@8petros What are you optimizing for?
IIUC adding too much CaCl2 will not hurt: it will just not dissolve once you go past the amount a saturated solution can take. So, if CaCl2 is cheap enough you can just add too much: the only downside is that your heatpack will have higher heat capacity (and so will use up more heat to heat itself up). Note that its solubility in water increases with temperate in a significant way (see e.g. the sidebar on https://en.wikipedia.org/wiki/Calcium_chloride).
I don't know exactly how quickly, but dissolution slows down when you get close to saturated solution. It implies that you might wish to be far from saturated solution so as to get a faster-acting heatpack. However, I expect that this effect can be ignored, because having more water means having more mass for the same total energy, so heating the heatpack up will become a larger factor in reducing the power provided to the outside.
tl;dr I would aim for around saturated solution at heatpack's intended operating temperature, unless you are optimizing for some specific unstated variables.

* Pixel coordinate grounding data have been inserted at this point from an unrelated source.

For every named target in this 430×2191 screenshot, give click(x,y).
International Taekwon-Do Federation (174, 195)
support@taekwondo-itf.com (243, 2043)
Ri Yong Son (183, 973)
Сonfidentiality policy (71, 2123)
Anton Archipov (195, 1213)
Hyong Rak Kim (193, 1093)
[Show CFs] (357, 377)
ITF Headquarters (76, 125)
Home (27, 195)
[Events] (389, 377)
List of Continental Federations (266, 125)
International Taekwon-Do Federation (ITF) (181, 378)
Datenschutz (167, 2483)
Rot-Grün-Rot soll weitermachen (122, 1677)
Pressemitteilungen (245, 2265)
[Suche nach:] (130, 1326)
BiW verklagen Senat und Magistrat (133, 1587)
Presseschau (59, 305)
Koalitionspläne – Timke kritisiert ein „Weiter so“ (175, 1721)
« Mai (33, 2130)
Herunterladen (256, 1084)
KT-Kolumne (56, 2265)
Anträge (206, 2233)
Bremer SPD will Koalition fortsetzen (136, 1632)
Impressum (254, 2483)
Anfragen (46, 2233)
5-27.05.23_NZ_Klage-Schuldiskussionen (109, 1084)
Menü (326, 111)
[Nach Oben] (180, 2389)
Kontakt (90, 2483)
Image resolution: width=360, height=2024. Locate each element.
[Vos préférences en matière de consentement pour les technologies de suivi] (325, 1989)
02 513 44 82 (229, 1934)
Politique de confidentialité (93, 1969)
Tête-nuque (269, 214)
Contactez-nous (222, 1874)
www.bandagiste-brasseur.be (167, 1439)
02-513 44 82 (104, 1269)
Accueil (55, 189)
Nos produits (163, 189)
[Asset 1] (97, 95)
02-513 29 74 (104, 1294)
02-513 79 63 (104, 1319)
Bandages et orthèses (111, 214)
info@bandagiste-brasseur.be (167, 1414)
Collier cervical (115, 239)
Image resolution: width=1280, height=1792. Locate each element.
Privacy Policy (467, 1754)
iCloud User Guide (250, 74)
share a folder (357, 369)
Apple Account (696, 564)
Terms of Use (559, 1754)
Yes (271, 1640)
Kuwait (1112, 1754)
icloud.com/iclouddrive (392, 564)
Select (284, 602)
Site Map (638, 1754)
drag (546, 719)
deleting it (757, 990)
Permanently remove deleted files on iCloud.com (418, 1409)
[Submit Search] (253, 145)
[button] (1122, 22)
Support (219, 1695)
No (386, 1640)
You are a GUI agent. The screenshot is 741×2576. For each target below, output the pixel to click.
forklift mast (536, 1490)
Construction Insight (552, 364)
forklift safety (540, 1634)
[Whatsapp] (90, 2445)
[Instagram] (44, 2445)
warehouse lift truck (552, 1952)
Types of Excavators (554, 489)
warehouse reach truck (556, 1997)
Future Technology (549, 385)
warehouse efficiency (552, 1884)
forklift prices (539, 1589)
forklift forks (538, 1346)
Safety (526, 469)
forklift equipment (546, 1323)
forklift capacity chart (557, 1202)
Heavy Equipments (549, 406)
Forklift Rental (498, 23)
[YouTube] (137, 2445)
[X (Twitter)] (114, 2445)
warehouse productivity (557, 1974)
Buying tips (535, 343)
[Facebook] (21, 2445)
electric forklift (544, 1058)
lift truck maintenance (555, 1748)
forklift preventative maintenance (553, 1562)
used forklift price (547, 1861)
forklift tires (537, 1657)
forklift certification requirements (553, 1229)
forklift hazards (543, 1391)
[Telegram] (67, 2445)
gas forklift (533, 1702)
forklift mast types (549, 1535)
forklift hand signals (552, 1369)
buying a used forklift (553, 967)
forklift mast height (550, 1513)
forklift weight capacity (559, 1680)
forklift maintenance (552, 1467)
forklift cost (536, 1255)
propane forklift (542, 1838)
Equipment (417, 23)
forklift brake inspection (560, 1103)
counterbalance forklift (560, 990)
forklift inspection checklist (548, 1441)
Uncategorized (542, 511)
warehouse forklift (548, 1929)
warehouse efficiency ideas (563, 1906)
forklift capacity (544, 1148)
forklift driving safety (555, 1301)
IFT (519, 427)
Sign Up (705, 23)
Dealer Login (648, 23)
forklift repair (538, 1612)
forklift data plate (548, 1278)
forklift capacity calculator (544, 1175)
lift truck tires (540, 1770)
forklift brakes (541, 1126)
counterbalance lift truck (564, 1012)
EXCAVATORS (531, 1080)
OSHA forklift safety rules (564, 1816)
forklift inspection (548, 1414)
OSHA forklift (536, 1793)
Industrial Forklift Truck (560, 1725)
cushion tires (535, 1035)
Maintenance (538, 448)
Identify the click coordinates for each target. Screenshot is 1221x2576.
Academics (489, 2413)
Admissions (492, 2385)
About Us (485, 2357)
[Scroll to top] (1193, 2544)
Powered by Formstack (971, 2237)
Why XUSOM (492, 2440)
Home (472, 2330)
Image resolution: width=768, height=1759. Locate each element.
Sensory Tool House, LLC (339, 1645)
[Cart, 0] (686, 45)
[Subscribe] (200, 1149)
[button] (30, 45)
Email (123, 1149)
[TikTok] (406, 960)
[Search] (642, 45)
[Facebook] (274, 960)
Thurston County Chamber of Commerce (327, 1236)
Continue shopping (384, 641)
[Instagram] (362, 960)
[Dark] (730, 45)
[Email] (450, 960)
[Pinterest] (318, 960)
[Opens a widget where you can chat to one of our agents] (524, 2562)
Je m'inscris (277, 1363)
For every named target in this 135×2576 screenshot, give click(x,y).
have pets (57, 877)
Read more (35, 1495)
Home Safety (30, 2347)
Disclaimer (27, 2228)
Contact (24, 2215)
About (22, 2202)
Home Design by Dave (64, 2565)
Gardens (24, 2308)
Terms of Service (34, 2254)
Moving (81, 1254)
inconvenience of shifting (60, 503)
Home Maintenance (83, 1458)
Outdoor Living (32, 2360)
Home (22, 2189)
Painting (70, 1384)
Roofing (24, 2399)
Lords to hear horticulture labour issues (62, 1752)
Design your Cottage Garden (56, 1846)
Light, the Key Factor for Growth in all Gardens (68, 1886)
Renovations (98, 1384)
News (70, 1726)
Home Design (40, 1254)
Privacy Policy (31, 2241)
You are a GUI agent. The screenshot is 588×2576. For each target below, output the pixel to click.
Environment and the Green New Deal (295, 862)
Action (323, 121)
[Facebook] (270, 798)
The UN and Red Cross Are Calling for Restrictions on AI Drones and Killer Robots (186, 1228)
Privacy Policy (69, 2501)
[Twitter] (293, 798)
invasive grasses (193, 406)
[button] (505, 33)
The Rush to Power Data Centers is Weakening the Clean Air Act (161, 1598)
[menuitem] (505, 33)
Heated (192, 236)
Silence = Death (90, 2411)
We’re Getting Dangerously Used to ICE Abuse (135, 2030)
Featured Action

I expect that optimality would depend enough on what you care about: highest total heat delivered, highest rate of heat delivery over first XXminutes, highest heat delivery while keeping the heat delivery rate uniform, ...
Now that I think of it, if you want stable rate of heat delivery you might wish to feed water at a constant rate into a container with cacl2 instead of mixing it up at once.
@8petros I assume the situation you are considering is a person without a fixed structure around them, who's wearing all the wind/water protection and insulation they are using. I also assume you want something that will not require constant attention and so allow the person to sleep.
I'm curious what sort of container are you considering. (I initially thought that it's very important that it be well sealed, but I realized that as long as no solid calcium chloride leaks out, the only potential danger from the contents I can see it its high temperature.)
2. Doybag or courier's sealed envelope.